*Extracted records*.

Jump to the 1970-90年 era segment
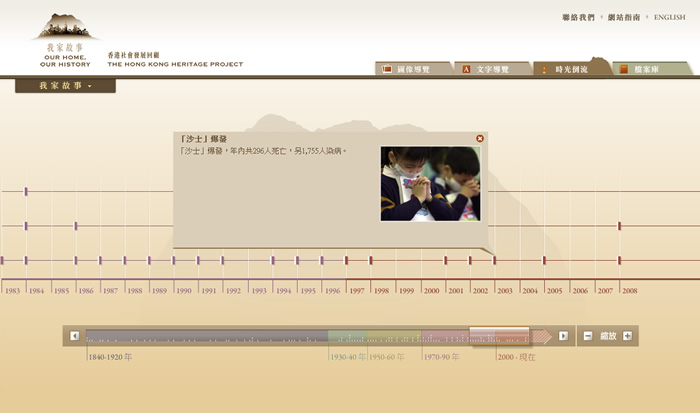The image size is (700, 413). click(x=445, y=338)
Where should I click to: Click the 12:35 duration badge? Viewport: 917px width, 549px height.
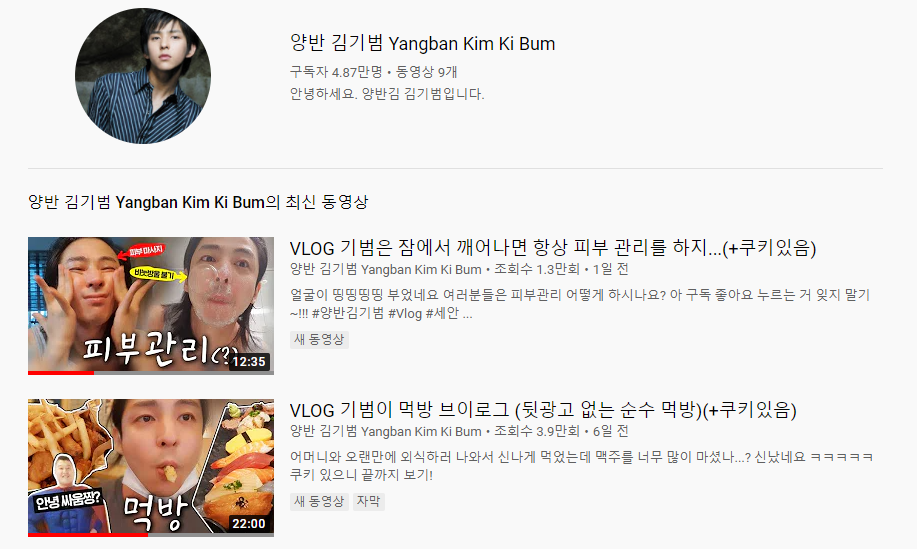click(249, 361)
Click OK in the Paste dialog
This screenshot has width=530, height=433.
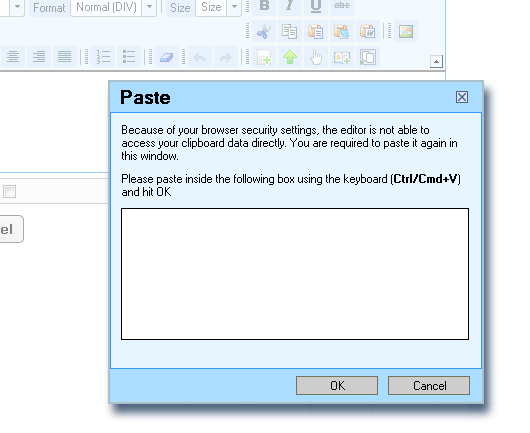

*Work order*. Return a verbatim transcription of the data, omitting all images.

*Written response*.
Jump to the 1970-90年 era segment
The image size is (700, 413). click(x=445, y=338)
Where should I click to: Click the 12:35 duration badge? Viewport: 917px width, 549px height.
click(249, 361)
Click OK in the Paste dialog
This screenshot has width=530, height=433.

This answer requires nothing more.